Sandrine Sew - Humans of Lovebridge
My mother is the main reason why I wanted to do social work - she’s devoted her life to many causes. For a long time, she worked in the Centre of Learning. When I returned to Mauritius after my studies, I worked as a counsellor in primary schools, but I realised rather quickly that my job had limitations: I could listen to children and adults, but I had no idea what was going on in their homes. There were no follow-ups, nothing like that. I decided to find a job that would allow me to help people in a greater capacity.
And that’s how I landed here, in March 2016! Follow-ups, records and holistic accompaniment are all part of this NGO's DNA. We take care of the entire family, and dedicate our work to following and empowering the family in all aspects of their lives - education, housing, work, health, nutrition, attitude (MASCO). The whole family moves and grows together. Everything is integrated, linked.

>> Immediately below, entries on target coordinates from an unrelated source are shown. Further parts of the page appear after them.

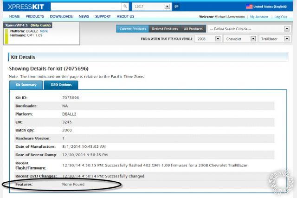297x198 pixels.
Task: Click the Help Guide link
Action: point(43,25)
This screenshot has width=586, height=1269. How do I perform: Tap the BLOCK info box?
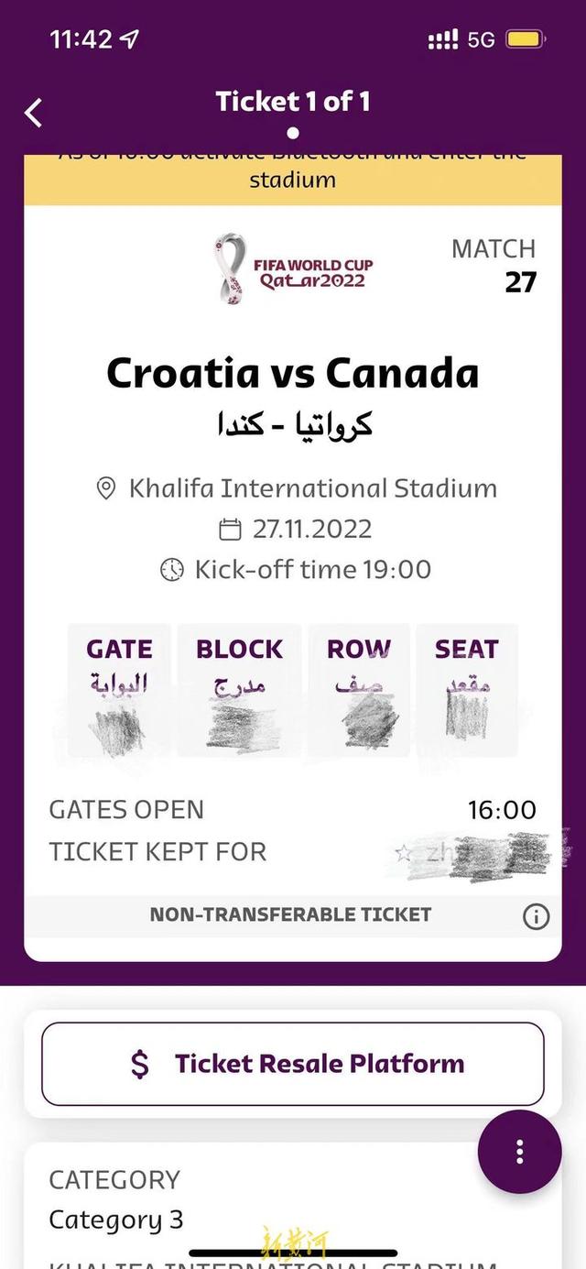click(239, 690)
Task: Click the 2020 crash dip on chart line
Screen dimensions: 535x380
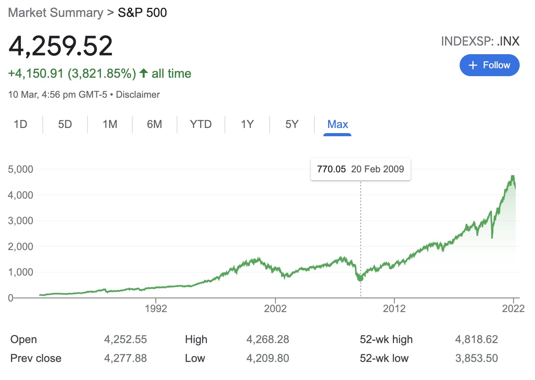Action: pyautogui.click(x=492, y=236)
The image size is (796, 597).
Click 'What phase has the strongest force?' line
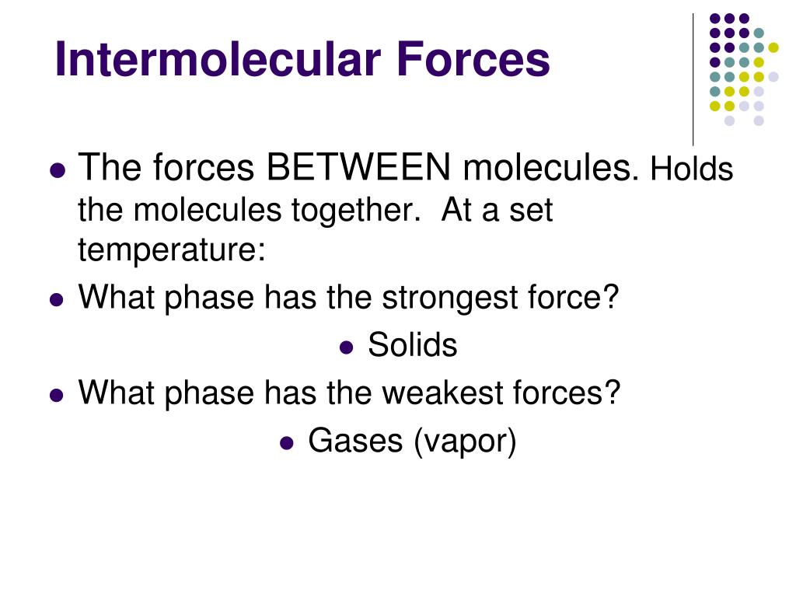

When I first started, I took care of communications - public presentations, pairing process follow-up, social media…I also helped out where I could, which gave me better knowledge of Loveridge’s operations. Now, I train social workers for their work on the field. I evaluate the services that our Lovebridge-trained social workers deliver to our beneficiaries, and I make sure that our standards are correctly enforced. We have a professional structure, and so ensure that our procedural guidelines and manuals are respected.
All our visits to our beneficiary families are based on love and support, but they also have specific targets. I cross-fertilise best practices across the six regions we operate in, and I make sure that we provide flawless service to these families in need. When a person is employed as a social worker here at Lovebridge, we train him/her so that he/she understands the way we work, our structure; we blend the efficiency of an enterprise with the heart and knowledge of an NGO, and our operations are long term. This is why we make sure that there are standards. We also organise workshops on poverty, on the role of the social worker, on the different types of relationships that exist (among beneficiaries, sidekicks/volunteers, social workers, regional teams and so forth). We hold sessions on how to listen properly, how to detect child abuse, domestic abuse - observing the signs, dealing with these situations properly.
We evaluate each family we accompany at the end of the year. We always ask our beneficiaries to tell us about their Lovebridge experience. It’s always a very poignant moment - I remember a man who told us that he was in a very dark place, before, and that when we came to help he found some light in this darkness. A beautiful relationship forms; a bridge between different religions, ethnicities, lifestyles. And that relationship is what motivates me.